Марина Цветаева (Труайя) - страница 115
В тот же день, когда были написаны эти строки, 13 мая 1926 года, Цветаева узнала, что в Париже, в маленькой православной церкви на улице Крыма, ее бывший возлюбленный Константин Родзевич обвенчался с Марией Булгаковой.[173] Хотя Марина давно порвала с ним, она все-таки почувствовала себя преданной и уязвленной. Одновременно стыдясь и гордясь присущим ей инстинктом обладания, она назавтра признается Рильке: «Слушай, Райнер, ты должен знать это с самого начала. Я – плохая. Борис – хороший. И потому что плохая, я молчала – лишь несколько фраз про твое российство, мое германство и т. д. <…> О, я плохая, Райнер, не хочу сообщника, даже если бы это был сам Бог».[174]

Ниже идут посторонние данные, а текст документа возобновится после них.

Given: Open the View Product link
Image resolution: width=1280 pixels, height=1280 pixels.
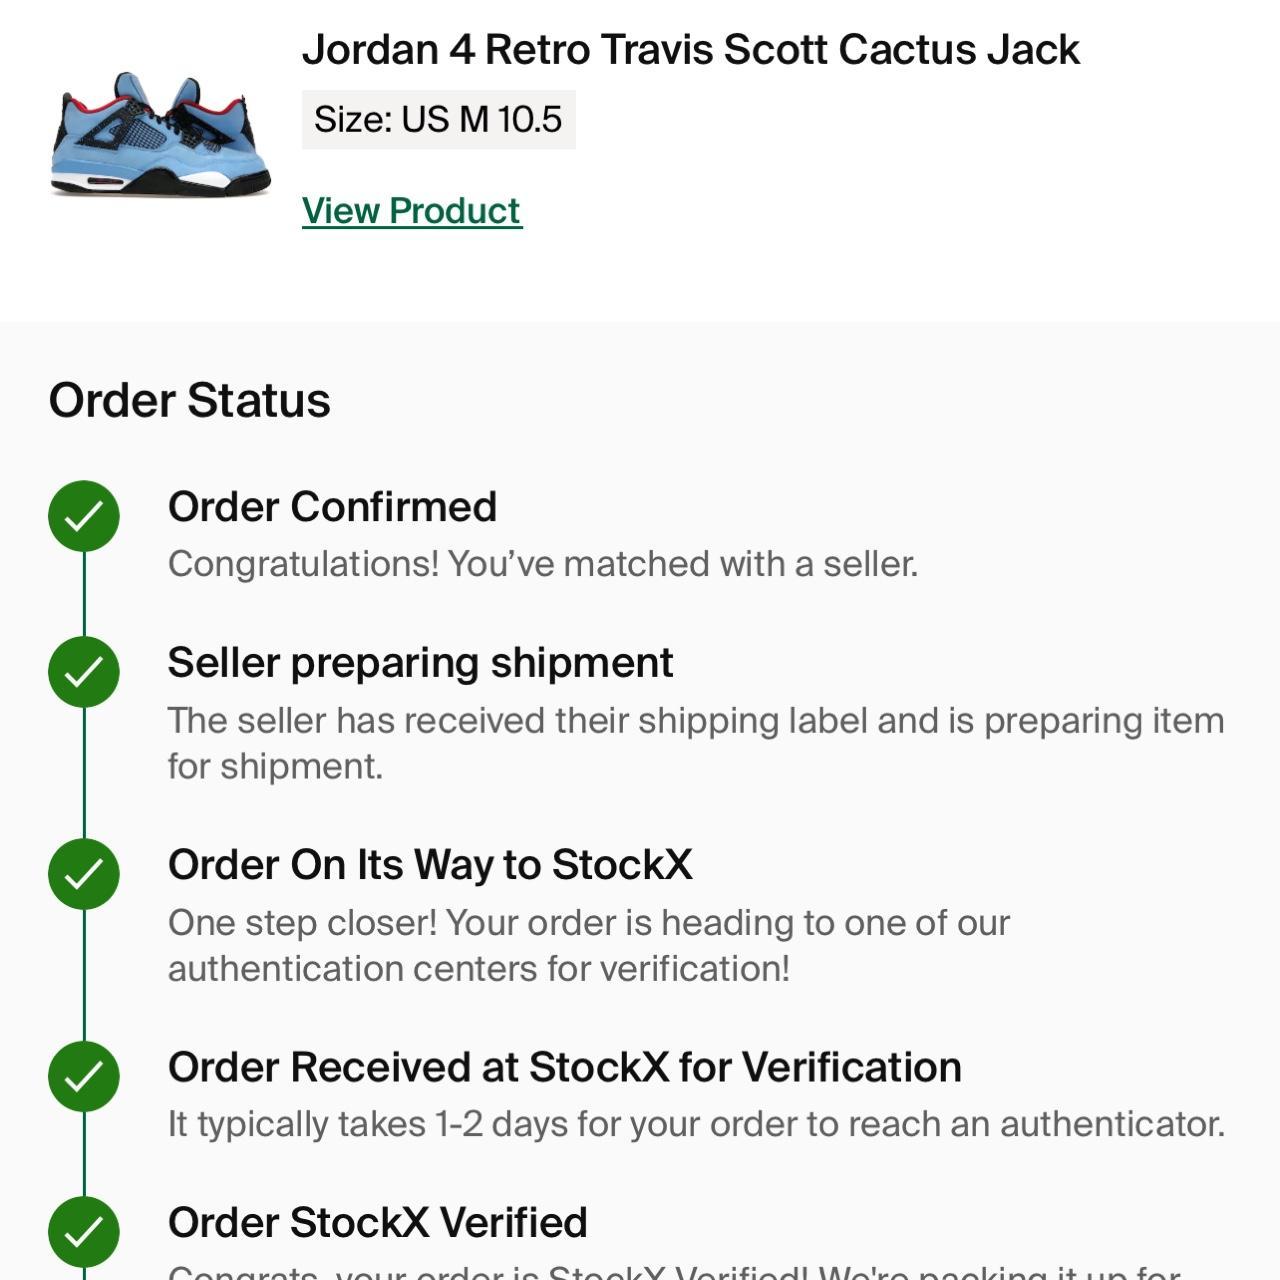Looking at the screenshot, I should (412, 211).
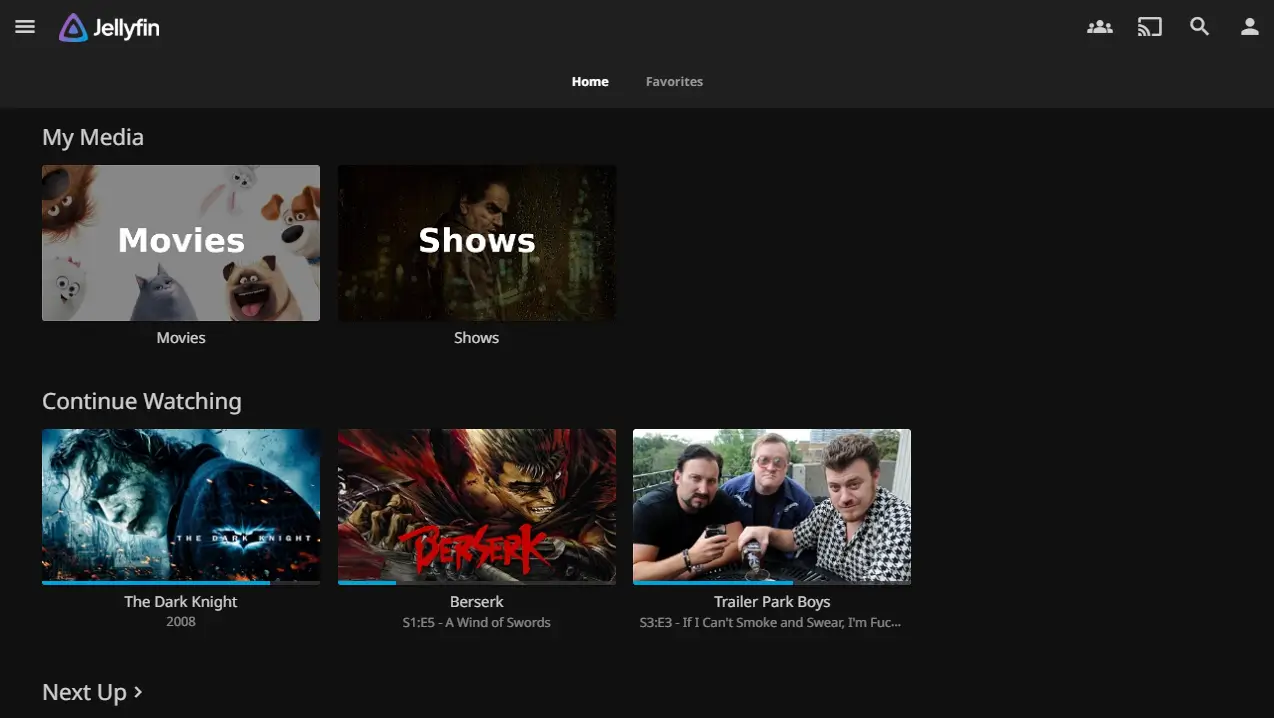The image size is (1274, 718).
Task: Click The Dark Knight 2008 year label
Action: pyautogui.click(x=180, y=621)
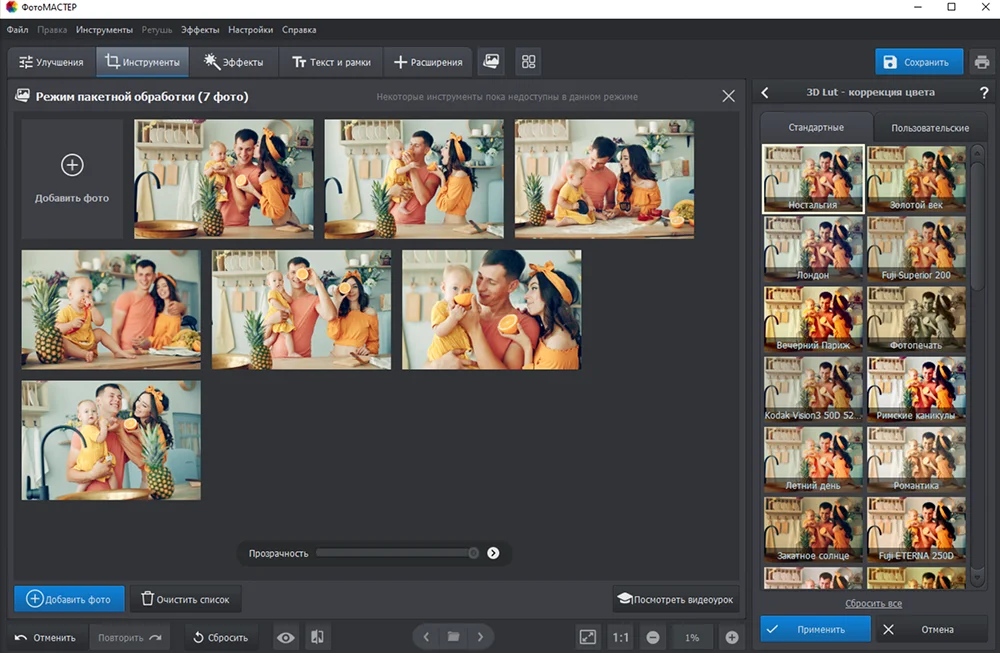
Task: Go to next photo with right chevron
Action: pos(481,637)
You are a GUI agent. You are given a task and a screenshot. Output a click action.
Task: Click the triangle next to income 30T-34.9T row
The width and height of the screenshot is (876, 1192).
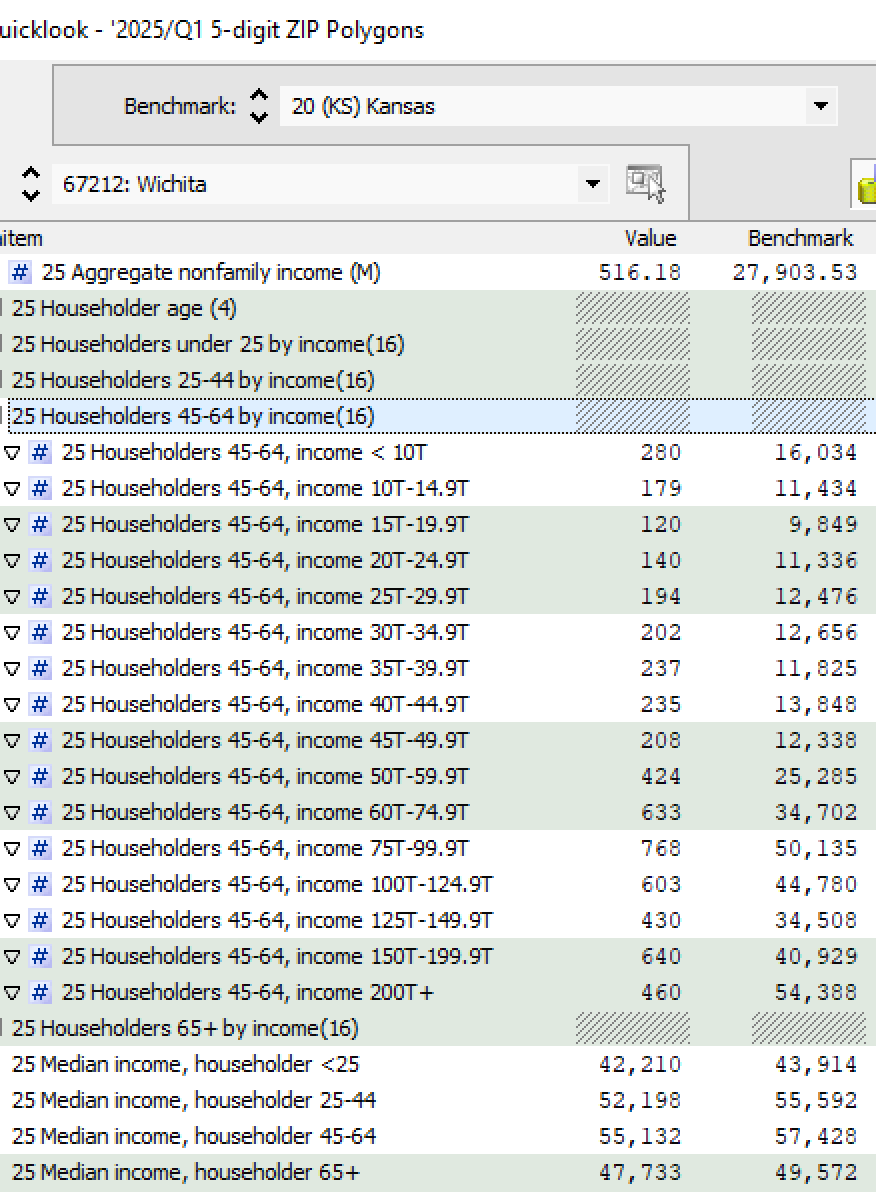pos(12,633)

Эта переписка «на троих» – с ее порывами, ее сомнениями, ее предчувствиями, ее приступами ревности и обидами, после которых вновь вспыхивал огонь любви, с ее метафизическим отчаянием – велась то по-русски, то по-немецки: в зависимости от того, кому было предназначено послание. Образовавшийся вследствие этого – вопреки всем границам и над ними – любовный треугольник выглядел тем более странно, что Пастернак, словно пригвожденный к Москве, женатый отец семейства, видел до этого Марину лишь случайно и мимолетно, что Марина никогда в жизни не встречалась с Рильке и даже мечтать не могла о том, чтобы свести с ним знакомство, а Рильке, приговоренный болезнью на проживание в Швейцарии, медленно умирал и пытался обмануть ожидание смерти, воображая заоблачную любовь. Но именно эта игра зеркал, это возбуждение в пустоте, этот вызов всему, что можно пощупать, вдохнуть, попробовать на язык, и кружили больше всего голову Марине. Надпись, сделанная Рильке на его книге, присланной, по просьбе Пастернака, Цветаевой вместе с первым письмом, песней звучала в ее благодарной памяти: «Касаемся друг друга. Чем? Крылами. Издалека ведем свое родство. Поэт один. И тот, кто нес его, встречается с несущим временами».[175]
Но внезапно и совершенно абсурдным манером женщина берет в ней верх над поэтессой. После того как она радовалась невозможности личной встречи с Рильке, невозможности оказаться с ним лицом к лицу, ее вдруг охватывает такое естественное, такое простое и заурядное желание, что оно удивляет ее саму. «Райнер, я хочу к тебе, ради себя, той новой, которая может возникнуть лишь с тобой, в тебе. И еще, Райнер… – не сердись, это ж я, я хочу спать с тобою – засыпать и спать. Чудное народное слово, как глубоко, как верно, как недвусмысленно, как точно то, что оно говорит. Просто – спать. И ничего больше. Нет, еще: зарыться головой в твое левое плечо, а руку – на твое правое – и ничего больше. Нет, еще: даже в глубочайшем сне знать, что это ты. И еще: слушать, как звучит твое сердце. И – его целовать». Смакуя каждое слово, она настаивает: «Почему я говорю тебе все это? Наверное, из страха, что ты увидишь во мне обыкновенную чувственную страсть (страсть – рабство плоти). „Я люблю тебя и хочу спать с тобою“ – так кратко дружбе говорить не дано. Но я говорю это иным голосом, почти во сне, глубоко во сне. Я звук иной, чем страсть. Если бы ты взял меня к себе, ты взял бы места, что всего пустынней. Всё то, что никогда не спит, желало бы выспаться в твоих объятьях. До самой души (глубины) был бы тот поцелуй. (Не пожар: бездна). Я защищаю не себя, а самый совершенный из поцелуев». И наконец, чтобы он мог лучше представить себе ее лихорадочное ожидание, она описывает обстановку: «Райнер, вечереет, я люблю тебя. Воет поезд. Поезда – это волки, а волки – Россия. Не поезд – вся Россия воет по тебе, Райнер».